───── Given text

With the increase in software/hardware product complexity over the past 5-10 years, we have increasingly seen technology vendors grapple with their Professional Services (PS) organizations’ ability to deliver profitable product-related implementations. Within many of our clients’ Services organizations, we have noticed three distinct project dynamics at play which have adversely impacted Services economics and customer time-to-value:
- High volume of smaller engagements (more than 70-80% of product implementations can be $50,000 or less)
- Projects are being delivered over extended timelines (can range anywhere from 9 to 18+ months) – notwithstanding product complexity and scope
- Projects are often delivered at an uneven pace and in “stops and starts” – creating the potential for errors, re-work, and the loss of momentum and client commitment
The impact of these dynamics are far-reaching across the business (beyond Services):
- Delayed customer time-to-value in realizing a return on technology investments
- Lower customer satisfaction as customer resources are tied up om in-flight projects
- Opportunity cost in delaying the next sales event, or product/service add-on, if the customer has not yet implemented what they have already purchased
- PS consultants stretched thin juggling numerous projects, negatively impacting utilization and morale, while making resource staffing complex and inefficient
While each product suite and service organization is unique, we have observed some common issues which negatively impact project and Services profitability. In our view, there are 10 key pitfalls every PS leader should be mindful of when targeting improvement areas for Services delivery:
- Services aren’t involved early enough in sales/contracting process (e.g., projects get “thrown over the wall” for PS to react)
- The implementation/delivery methodology is not well documented, standardized, and/or universally adhered to
- There is a high degree of customization as opposed to more standardized, time-boxed, and/or packaged offerings
- Service offerings are not positioned, packaged, and/or scoped correctly to align with resource skill mix and economics
- Customer expectations are not properly aligned across the handoff from Sales to Service delivery
- Products and/or engagements are not designed to leverage remote delivery capabilities
- There is a prevalence of a “star” or “hero” mentality – projects can be delayed or put on hold while waiting for the “best” resource to become available, or a highly talented resource can be stretched thin juggling too many projects (in too much demand)

──────────
───── Excerpted data

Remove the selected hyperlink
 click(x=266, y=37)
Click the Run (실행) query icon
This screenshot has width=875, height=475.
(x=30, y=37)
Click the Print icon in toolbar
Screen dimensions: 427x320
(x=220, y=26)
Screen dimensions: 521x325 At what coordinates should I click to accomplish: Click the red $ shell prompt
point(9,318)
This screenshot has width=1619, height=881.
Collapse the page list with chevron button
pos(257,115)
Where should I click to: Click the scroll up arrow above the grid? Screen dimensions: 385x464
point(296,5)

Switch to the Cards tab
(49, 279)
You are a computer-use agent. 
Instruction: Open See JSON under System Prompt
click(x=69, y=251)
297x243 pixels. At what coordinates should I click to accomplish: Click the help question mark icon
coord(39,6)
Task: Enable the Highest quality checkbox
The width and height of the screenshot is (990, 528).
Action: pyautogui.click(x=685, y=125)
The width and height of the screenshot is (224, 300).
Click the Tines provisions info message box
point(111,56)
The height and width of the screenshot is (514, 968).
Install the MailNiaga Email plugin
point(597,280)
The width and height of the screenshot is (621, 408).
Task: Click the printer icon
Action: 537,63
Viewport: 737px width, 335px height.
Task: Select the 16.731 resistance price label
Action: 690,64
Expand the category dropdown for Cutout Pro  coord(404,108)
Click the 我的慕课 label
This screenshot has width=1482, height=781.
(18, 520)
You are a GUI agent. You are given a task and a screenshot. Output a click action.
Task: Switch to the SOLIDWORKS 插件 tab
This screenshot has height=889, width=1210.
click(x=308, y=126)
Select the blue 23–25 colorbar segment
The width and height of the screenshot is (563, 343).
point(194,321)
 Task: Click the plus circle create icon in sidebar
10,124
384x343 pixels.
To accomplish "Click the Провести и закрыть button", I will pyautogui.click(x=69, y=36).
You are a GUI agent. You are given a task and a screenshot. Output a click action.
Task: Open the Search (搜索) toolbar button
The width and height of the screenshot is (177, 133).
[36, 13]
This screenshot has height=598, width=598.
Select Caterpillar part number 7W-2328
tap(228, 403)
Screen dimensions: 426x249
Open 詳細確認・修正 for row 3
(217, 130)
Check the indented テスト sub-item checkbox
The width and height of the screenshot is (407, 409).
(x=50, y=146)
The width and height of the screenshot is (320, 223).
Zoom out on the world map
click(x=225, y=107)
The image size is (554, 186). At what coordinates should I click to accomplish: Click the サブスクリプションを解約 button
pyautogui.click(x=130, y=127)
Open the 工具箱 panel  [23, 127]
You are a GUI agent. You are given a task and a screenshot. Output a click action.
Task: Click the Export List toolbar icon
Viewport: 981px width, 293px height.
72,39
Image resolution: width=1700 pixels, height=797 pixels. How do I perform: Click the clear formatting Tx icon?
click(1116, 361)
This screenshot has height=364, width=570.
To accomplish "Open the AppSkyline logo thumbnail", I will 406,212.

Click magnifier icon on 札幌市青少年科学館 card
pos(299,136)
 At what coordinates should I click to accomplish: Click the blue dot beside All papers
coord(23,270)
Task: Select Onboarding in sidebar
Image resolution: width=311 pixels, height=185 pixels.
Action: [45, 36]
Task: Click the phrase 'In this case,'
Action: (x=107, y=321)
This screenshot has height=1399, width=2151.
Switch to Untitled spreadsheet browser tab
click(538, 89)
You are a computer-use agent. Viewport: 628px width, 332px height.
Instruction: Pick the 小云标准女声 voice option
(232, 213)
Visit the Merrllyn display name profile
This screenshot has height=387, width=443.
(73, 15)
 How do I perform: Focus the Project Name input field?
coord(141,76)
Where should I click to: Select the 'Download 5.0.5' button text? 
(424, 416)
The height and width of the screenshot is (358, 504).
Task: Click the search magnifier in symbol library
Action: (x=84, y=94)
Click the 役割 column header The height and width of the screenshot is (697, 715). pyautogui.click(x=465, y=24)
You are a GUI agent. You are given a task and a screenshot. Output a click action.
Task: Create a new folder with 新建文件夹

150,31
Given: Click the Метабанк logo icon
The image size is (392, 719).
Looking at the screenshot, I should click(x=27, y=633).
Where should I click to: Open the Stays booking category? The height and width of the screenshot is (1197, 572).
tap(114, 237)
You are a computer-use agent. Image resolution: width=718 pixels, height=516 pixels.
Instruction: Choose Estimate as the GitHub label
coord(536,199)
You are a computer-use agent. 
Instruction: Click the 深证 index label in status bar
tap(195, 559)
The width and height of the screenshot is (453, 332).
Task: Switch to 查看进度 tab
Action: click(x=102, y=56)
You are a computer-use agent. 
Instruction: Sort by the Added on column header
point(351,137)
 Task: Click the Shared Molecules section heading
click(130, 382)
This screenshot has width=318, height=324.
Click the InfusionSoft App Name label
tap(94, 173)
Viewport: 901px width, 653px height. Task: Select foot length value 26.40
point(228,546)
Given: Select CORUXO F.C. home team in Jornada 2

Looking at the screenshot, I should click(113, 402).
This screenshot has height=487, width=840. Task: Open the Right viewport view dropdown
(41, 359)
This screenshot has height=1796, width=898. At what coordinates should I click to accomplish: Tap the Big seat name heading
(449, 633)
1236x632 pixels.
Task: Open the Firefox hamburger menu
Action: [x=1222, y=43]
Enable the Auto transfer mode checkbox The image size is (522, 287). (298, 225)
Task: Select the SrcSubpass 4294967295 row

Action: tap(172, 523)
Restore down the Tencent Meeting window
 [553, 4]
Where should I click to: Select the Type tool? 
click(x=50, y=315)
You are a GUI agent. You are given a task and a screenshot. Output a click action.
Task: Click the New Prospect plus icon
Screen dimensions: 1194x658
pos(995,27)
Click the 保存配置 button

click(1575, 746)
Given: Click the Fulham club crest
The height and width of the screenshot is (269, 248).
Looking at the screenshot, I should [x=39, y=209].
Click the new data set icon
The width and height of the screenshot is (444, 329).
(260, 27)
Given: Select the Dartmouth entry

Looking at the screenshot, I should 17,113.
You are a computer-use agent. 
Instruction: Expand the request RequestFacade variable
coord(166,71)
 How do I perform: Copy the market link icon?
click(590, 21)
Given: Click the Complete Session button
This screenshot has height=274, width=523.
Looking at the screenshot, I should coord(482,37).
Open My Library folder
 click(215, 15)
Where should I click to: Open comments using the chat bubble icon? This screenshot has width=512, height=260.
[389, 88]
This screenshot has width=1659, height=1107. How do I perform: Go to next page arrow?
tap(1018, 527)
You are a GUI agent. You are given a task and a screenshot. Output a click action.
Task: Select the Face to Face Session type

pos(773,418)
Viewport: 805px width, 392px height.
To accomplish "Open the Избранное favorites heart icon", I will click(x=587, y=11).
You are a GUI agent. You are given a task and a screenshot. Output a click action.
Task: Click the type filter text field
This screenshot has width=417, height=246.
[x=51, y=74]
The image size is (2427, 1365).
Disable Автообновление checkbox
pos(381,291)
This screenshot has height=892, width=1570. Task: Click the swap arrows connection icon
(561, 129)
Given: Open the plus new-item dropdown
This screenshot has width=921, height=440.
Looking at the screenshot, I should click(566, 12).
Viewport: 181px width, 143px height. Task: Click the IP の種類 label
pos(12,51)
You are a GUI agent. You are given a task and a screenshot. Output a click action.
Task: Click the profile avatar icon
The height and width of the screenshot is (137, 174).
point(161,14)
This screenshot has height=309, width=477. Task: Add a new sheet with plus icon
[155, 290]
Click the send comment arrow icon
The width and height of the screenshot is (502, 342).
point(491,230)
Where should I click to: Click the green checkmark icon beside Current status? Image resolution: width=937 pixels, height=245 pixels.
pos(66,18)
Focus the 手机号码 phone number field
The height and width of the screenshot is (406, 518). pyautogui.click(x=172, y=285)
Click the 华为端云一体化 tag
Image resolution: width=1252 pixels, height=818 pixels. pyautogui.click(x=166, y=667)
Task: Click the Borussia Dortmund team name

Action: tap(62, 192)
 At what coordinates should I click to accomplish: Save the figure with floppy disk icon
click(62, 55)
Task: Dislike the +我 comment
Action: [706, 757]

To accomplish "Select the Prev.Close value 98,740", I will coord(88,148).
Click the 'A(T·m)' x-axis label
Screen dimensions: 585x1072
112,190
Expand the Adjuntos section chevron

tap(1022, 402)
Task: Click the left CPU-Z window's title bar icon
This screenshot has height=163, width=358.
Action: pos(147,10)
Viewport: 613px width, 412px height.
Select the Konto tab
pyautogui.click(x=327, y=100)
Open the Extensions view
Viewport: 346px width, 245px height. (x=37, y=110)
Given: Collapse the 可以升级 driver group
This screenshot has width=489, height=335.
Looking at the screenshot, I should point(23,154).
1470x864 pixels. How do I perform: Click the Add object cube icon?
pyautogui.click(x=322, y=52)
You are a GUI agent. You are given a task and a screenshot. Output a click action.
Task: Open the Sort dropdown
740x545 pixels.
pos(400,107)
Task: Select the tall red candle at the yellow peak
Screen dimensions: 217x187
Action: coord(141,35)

──────────

> **Parts of the exercise**
1 - List every impact that the Professional Services delivery text says these project dynamics have across the business.
2 - According to the Professional Services delivery text, why is it a problem when projects are delivered at an uneven pace and in "stops and starts"?
3 - Translate this sentence from the Professional Services delivery text into Spanish: "While each product suite and service organization is unique, we have observed some common issues which negatively impact project and Services profitability."

> **Outputs for the tasks**
1 -
- Delayed customer time-to-value in realizing a return on technology investments
- Lower customer satisfaction, as customer resources are tied up in in-flight projects
- Opportunity cost in delaying the next sales event, or product/service add-on, if the customer has not yet implemented what they have already purchased
- PS consultants stretched thin juggling numerous projects, which hurts utilization and morale and makes resource staffing complex and inefficient

2 - That uneven, stop-and-start delivery creates the potential for errors and re-work. It also risks losing momentum and client commitment.

3 - Si bien cada conjunto de productos y cada organización de servicios es único, hemos observado algunos problemas comunes que afectan negativamente la rentabilidad de los proyectos y de los Servicios.